Indications of pericarditis or heart failure may also be seen on physical exam. These signs include increased heart rate, decreased blood pressure, pericardial friction rub, ascites, and lower extremity edema. The clinical presentation depends on the stage of disease. The dry stage presents with features resembling acute pericarditis (chest pain, pericardial friction rub, diffuse ST-segment elevation on EKG, etc.). The effusive, adsorptive, and constrictive stages typically present with features of heart failure (shortness of breath, ascites, peripheral edema, etc.).

== Diagnosis ==
Tuberculous pericarditis is an under-diagnosed condition with up to 15-20% of people with the disease never being formally diagnosed. It is difficult to diagnose because definitive diagnosis requires culturing Mycobacterium tuberculosis from aspirated pericardial fluid. This can be achieved via pericardiocentesis, which has both therapeutic and diagnostic utility. Pericardial biopsy is another method of obtaining samples, although this method is invasive and is used less frequently. Culturing pericardial fluid is currently the most widely used diagnostic test for tuberculous pericarditis. However, this process is lengthy and may take up to 3 weeks to receive results. Biochemical tests are another method for diagnosis, as these are much less time consuming. Adenosine deaminase (ADA) is the most widely used biochemical test. Other options include Xpert MTB/RIF and IFN-γ, but these tests are costly and therefore less available.

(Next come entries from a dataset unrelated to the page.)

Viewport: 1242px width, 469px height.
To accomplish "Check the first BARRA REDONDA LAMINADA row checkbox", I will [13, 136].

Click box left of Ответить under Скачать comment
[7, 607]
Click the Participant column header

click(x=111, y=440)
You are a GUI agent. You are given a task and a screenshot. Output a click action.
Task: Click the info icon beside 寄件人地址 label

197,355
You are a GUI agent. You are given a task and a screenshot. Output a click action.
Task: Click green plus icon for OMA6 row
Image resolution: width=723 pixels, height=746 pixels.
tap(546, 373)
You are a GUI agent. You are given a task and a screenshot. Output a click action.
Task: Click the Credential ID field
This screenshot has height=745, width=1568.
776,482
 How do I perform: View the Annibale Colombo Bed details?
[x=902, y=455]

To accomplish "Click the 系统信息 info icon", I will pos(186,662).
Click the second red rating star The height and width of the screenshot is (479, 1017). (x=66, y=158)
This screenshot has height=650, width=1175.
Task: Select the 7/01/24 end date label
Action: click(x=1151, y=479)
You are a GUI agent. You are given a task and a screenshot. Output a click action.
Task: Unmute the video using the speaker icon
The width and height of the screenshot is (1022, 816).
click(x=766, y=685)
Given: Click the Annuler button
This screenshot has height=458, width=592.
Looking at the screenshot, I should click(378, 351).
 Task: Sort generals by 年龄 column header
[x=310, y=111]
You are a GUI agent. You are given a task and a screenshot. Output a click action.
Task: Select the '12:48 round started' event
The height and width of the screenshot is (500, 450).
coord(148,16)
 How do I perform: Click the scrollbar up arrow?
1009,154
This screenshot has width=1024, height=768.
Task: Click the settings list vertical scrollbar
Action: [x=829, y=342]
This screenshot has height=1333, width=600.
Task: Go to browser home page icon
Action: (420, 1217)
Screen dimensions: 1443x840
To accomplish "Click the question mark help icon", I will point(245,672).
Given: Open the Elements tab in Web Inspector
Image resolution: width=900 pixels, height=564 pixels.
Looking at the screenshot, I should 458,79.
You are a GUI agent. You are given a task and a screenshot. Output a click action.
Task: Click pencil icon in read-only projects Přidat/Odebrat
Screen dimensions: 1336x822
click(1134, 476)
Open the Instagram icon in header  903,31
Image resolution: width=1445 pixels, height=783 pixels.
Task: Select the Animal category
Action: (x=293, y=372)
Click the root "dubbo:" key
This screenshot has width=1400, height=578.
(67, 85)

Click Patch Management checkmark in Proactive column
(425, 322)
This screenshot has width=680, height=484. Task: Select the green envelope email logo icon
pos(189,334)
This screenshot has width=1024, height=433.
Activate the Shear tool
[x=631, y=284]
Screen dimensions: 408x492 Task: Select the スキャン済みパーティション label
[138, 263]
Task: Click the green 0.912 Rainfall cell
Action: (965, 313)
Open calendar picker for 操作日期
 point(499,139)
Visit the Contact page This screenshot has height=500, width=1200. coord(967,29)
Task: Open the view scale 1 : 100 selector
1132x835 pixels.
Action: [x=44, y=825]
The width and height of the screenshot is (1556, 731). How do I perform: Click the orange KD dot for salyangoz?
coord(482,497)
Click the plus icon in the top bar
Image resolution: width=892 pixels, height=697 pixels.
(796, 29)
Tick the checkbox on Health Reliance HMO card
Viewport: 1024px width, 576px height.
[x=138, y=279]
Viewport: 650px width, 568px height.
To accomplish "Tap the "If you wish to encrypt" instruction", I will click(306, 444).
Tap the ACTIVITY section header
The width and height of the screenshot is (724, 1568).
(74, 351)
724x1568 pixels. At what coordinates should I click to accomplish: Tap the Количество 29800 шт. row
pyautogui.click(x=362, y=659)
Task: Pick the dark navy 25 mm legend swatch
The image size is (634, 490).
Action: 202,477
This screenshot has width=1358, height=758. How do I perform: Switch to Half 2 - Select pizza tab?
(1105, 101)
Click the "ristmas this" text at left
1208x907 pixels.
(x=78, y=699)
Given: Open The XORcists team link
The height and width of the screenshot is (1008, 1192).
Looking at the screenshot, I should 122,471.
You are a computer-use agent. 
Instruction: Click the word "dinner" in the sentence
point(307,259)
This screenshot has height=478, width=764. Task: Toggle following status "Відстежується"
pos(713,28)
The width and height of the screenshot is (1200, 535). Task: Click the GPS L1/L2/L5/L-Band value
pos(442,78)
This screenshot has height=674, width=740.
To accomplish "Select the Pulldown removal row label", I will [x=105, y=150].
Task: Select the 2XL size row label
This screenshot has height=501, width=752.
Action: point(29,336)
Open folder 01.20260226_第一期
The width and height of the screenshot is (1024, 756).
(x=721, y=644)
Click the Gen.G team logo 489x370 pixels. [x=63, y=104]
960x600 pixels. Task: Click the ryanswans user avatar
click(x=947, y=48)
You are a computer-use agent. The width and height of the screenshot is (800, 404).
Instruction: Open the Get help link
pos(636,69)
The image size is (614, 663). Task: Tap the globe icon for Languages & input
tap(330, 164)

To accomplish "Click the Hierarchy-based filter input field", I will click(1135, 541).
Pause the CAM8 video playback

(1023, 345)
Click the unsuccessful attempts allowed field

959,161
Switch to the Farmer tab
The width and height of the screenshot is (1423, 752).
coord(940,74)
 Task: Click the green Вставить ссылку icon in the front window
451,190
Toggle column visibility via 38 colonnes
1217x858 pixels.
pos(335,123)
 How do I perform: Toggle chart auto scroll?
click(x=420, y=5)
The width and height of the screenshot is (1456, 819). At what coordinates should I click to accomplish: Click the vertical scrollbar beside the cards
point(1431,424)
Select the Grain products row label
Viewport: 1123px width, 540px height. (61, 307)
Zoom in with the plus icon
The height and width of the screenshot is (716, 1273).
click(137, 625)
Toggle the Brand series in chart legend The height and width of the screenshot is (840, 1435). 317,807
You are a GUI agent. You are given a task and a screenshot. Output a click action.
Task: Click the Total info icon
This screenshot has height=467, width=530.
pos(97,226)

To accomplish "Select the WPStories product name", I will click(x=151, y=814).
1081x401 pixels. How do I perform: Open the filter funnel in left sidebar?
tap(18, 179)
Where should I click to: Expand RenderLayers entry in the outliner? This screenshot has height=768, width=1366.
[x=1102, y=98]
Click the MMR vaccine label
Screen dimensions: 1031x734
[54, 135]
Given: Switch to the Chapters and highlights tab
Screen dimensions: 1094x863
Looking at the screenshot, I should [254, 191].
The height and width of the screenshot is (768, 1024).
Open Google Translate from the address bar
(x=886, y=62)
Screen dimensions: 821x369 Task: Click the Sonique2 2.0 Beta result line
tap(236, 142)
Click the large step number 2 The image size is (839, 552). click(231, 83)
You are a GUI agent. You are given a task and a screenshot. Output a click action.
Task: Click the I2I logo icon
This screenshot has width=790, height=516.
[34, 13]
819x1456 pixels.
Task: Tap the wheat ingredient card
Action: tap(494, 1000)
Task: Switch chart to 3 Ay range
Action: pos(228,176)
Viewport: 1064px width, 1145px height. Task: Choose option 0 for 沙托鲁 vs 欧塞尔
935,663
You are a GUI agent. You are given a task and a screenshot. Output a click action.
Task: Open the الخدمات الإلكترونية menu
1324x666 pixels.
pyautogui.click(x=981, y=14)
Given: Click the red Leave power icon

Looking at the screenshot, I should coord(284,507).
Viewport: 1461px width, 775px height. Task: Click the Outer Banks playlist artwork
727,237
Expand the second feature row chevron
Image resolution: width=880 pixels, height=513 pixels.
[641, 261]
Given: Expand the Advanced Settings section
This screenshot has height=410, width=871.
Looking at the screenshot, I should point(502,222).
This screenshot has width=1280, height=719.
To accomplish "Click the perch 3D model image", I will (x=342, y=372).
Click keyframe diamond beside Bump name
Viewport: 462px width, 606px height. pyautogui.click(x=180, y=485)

When collecting pericardial fluid is not possible, the Tygerberg scoring system helps the clinician to decide whether pericarditis is due to tuberculosis or another cause. In tuberculosis-endemic regions, ≥6 points is highly predictive of tuberculous pericarditis:

- Fever = 2 points
- Night sweats = 1 point
- Loss of body mass = 1 points
- Globulin level > 40 g/L = 3 points
- Peripheral leukocyte count < 10 × 10^9/L = 3 points

Radiography is another method used to aid in the diagnosis of tuberculous pericarditis. This imaging can help identify effusions, calcifications, and thickening around the heart. Echocardiography is the first-line imaging modality for diagnosis of pericarditis. Chest X-Ray, CT scans, and MRI are also widely used options.

== Management ==
There are three main goals in the management of tuberculous pericarditis. These goals are to kill the active infection, reduce heart strain and associated symptoms, and prevent future cardiac complications. Elimination of the infection is through the same therapy used in pulmonary tuberculosis. This therapy consists of a 2-month regimen of rifampin, isoniazid, pyrazinamide, and ethambutol followed by 4-months of rifampin and isoniazid. However, recent research has yet to evaluate the definitive length of anti-tuberculosis treatment required for tuberculous pericarditis. Reducing heart strain and improving symptoms is achieved primarily through pericardiocentesis. This procedure helps to reduce fluid accumulation around the heart. Constrictive pericarditis is the main long-term complication of tuberculous pericarditis that requires management. Corticosteroids have long been thought to help reduce the risk of future cardiac complications. Colchicine is a drug thought to reduce the recurrence of constrictive pericarditis, although evidence is limited. The use of fibrinolytics and ACE inhibitors are also options to help reduce pericardial fibrosis. Pericardiectomy may be indicated in severe cases, as open surgical drainage of fluid around the heart may reduce risk of future fluid accumulation.